Data section
****

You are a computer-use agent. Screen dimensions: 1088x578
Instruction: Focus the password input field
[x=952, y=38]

****

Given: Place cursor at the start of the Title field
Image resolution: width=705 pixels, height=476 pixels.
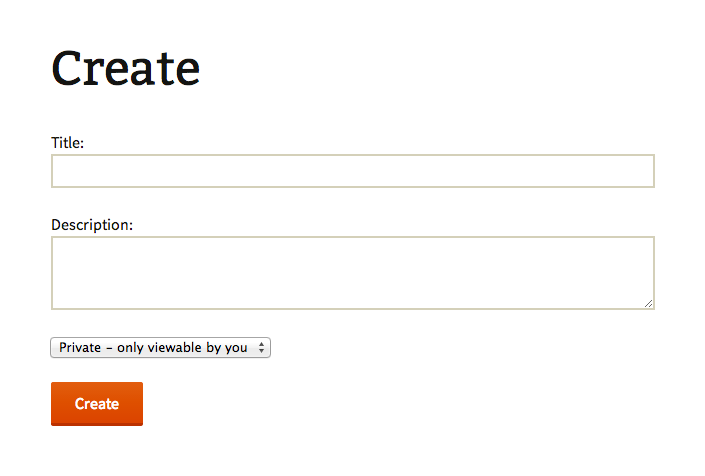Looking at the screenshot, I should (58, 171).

****

Problem description
Recast the items as a JSON list of strings, one string per line and no blank lines: begin at the line that contains "You are a computer-use" and stop after the line that contains "[x=952, y=38]".

Exercise response
[
  "You are a computer-use agent. Screen dimensions: 1088x578",
  "Instruction: Focus the password input field",
  "[x=952, y=38]"
]